Expressionism in Popular Music
The intense emotion which typifies expressionism can be found in a large cross-section of popular styles. Specific genres which are centered on these ideas include punk, which began as a reaction against the higher production levels of rock music but which coincided with a wider antiestablishment movement.
Metal
Perhaps the most prevalent form of expressionism in popular music is metal, which is characterized by intense, driving rhythms, overdriven electric guitars, energetic and distorted vocals including screaming and growling, and often violent lyrical themes. Even with these defining characteristics, metal has a large number of subgenres, ranging from commercially popular bands like Van Halen and Guns N' Roses to controversial death metal bands like Deicide.
Emotion in Music: Summary
- Primitivism describes music which focuses on a style or culture considered less developed or inferior.
- In the Classical era, composers were often inspired by cultures that felt foreign to them, such as those of southwest Asia.
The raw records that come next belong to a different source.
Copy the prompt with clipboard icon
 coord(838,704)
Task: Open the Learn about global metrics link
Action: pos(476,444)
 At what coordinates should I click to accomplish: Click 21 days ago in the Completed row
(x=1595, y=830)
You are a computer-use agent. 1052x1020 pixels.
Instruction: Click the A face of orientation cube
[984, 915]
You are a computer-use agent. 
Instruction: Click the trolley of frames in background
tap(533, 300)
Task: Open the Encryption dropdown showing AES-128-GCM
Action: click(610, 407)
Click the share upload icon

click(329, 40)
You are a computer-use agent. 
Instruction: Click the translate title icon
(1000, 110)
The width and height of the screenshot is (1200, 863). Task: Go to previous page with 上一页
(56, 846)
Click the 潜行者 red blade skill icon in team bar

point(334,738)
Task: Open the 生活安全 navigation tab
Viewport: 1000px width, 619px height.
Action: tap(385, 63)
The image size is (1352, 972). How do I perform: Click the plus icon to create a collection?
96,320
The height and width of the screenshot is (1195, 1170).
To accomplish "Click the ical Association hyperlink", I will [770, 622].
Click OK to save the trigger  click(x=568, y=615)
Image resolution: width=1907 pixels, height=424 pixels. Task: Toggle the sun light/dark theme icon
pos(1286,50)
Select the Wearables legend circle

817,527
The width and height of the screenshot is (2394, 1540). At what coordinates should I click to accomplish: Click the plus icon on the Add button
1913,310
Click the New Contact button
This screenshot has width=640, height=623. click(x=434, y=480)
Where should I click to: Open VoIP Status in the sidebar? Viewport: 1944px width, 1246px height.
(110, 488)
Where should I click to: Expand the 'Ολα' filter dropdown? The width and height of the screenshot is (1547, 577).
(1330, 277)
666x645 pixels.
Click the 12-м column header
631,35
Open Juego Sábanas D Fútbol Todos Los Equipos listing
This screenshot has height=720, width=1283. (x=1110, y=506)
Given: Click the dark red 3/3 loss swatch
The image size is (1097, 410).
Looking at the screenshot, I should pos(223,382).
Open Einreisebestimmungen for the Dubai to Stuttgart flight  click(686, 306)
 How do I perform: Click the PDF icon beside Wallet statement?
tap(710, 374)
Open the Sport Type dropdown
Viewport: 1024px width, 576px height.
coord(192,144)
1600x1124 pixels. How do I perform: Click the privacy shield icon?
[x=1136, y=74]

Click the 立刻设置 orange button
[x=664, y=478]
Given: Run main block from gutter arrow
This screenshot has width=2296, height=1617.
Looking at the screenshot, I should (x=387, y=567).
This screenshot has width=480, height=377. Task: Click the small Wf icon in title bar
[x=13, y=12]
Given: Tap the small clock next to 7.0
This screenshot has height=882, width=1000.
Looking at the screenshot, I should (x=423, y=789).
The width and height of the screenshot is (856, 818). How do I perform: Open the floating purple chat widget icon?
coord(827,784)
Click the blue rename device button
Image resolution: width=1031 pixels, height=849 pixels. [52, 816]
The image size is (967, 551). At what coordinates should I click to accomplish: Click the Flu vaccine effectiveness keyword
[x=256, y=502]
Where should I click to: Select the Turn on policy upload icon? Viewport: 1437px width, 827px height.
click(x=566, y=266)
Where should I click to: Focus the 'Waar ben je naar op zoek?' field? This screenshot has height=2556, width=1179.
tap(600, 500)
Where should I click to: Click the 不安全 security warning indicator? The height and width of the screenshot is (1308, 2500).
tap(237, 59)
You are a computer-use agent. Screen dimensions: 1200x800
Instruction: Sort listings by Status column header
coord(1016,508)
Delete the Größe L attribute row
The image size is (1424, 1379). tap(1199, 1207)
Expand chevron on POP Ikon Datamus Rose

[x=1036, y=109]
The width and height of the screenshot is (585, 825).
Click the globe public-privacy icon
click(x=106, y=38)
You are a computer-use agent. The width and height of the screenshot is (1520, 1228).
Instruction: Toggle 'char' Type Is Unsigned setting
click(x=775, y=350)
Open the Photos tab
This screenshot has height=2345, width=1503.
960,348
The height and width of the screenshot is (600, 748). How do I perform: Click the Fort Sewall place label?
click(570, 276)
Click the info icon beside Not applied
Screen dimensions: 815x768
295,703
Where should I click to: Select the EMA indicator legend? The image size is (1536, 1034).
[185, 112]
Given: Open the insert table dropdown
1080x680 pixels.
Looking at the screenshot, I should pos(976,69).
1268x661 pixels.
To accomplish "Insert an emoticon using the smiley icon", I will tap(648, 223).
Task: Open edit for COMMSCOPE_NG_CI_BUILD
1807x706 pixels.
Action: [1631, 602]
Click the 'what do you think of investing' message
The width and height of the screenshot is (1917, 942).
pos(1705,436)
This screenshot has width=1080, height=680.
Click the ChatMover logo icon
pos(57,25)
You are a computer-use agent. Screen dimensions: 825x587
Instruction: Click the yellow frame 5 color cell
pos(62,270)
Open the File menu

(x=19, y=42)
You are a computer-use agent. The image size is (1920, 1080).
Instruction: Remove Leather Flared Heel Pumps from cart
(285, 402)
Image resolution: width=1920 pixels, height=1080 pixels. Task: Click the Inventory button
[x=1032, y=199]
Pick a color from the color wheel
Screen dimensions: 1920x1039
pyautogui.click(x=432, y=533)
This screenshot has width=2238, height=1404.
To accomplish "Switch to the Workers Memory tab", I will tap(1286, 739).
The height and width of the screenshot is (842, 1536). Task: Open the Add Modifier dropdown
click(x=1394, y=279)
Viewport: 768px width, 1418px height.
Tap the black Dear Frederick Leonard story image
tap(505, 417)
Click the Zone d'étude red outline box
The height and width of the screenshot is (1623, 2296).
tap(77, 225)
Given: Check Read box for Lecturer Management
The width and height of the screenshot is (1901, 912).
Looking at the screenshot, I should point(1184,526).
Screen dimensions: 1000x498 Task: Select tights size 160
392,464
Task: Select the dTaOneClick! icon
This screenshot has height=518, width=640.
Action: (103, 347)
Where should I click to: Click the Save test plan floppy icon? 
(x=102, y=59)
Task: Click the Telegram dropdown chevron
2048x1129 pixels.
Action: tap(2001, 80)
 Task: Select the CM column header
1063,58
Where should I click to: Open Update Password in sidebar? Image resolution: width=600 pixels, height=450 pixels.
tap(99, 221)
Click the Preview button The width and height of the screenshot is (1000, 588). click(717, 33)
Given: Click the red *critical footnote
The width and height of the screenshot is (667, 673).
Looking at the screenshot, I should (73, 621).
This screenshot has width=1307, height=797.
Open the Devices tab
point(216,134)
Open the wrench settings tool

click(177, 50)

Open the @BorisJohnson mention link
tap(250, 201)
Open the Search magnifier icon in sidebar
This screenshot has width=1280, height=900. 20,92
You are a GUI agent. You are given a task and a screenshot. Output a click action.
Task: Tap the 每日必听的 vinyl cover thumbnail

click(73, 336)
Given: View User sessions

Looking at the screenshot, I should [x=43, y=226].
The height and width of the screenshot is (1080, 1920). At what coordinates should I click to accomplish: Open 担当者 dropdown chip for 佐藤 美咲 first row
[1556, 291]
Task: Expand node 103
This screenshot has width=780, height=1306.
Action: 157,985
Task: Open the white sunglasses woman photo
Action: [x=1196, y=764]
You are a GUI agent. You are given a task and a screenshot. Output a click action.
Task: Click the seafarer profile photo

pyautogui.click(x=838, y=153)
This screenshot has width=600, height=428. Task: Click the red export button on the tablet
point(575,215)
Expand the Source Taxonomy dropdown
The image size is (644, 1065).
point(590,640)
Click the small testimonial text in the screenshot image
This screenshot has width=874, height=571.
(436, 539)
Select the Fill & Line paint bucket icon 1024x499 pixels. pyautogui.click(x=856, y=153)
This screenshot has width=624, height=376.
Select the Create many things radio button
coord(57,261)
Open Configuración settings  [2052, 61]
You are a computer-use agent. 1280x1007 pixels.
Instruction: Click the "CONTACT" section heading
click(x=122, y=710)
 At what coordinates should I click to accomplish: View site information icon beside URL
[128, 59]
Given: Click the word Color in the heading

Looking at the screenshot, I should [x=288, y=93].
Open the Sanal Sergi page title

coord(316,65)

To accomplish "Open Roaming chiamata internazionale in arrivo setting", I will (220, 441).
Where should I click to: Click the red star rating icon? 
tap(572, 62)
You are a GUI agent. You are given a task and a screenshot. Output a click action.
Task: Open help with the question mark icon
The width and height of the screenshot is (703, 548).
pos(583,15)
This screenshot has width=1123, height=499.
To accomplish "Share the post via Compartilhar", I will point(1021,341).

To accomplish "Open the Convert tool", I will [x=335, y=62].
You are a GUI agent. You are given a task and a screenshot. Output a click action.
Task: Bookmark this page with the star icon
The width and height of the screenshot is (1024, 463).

- Primitivism is often considered racist, especially when different cultures are lampooned or stereotyped.
- Primalism is a type of primitivism which focuses on people or situations which are unrestrained by societal norms.
- Expressionism involves the exaggerated portrayal of intense emotion through art.
- Austrian composer Arnold Schoenberg was a well-known expressionist who used expressive techniques like sprechstimme, a vocal technique which blends signing with normal speech, and klangfarbenmelodie, the use of regularly changing timbres in a single melodic phrase.
- Expressionism is common in popular music, most notably in genres like punk, emo, and metal.